Epidemics & Society, by Frank M. Snowden. Yale University Press, 582 pps. $22. Yale emeritus history professor Frank Snowden didn’t even know about the coronavirus epidemic when his newest book, Epidemics & Society, was published late last year. Propitious timing. “Like all pandemics, COVID-19 is not an accidental or random event,” Snowden writes. “Epidemics afflict […]
Epidemics & Society, by Frank M. Snowden. Yale University Press, 582 pps. $22.
Yale emeritus history professor Frank Snowden didn’t even know about the coronavirus epidemic when his newest book, Epidemics & Society, was published late last year.

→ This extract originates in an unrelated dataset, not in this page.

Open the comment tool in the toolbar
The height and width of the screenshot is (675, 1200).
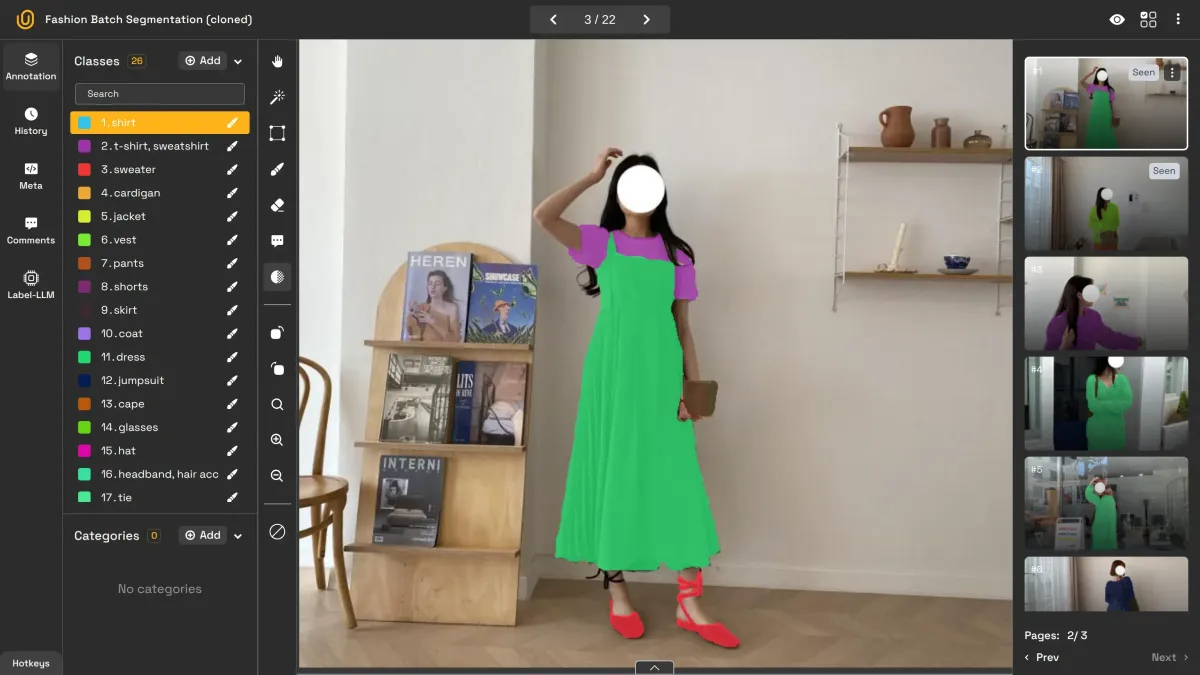tap(277, 240)
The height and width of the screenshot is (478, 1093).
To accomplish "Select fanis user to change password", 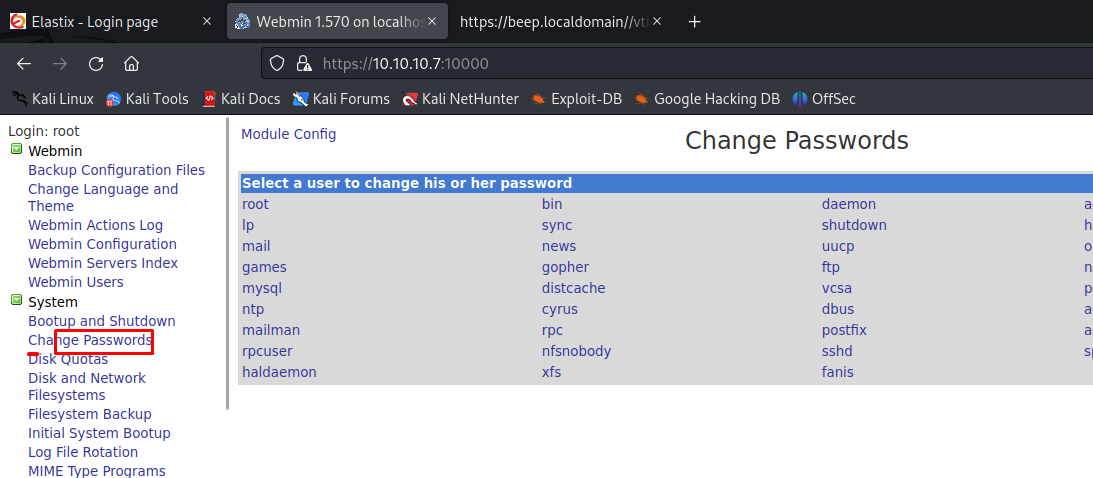I will [x=837, y=372].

Propitious timing.
“Like all pandemics, COVID-19 is not an accidental or random event,” Snowden writes. “Epidemics afflict societies through the specific vulnerabilities people have created by their relationships with the environment, other species and each other.”
The study of epidemics, Snowden argues, is not an esoteric pursuit for the scientific specialist, but a major element in the “big picture” of historical change.
Few if any cataclysms before the world wars of the 20th century exerted a more dramatic influence on the development of the Western world than the three major bubonic plague epidemics that terrorized entire populations and transformed the demography of Europe from the 6th century into the middle of the 20th.
In recurring cycles, Snowden explains, the plague exerted a major brake on population growth between the 14th and 18th centuries, substantially infusing both religion and popular culture, “giving rise to a new piety, to cults of plague saints and to passion plays.” In doing so it changed “the relationship of people to their mortality, and indeed to God.” Yikes.
In the 20th century, the scourges of smallpox, cholera and tuberculosis gave way to HIV/AIDS, SARS, and Ebola.
But most of the public-health tools governments employ against little-understood scourges are little changed from six centuries ago. During plague outbreaks Venetian authorities held crews of trading ships in isolation for 40 days.
Snowden concludes that for societies confronted with deadly pandemics, “public health...must override the laws of the marketplace.” The current COVID crisis puts that prescription to the test.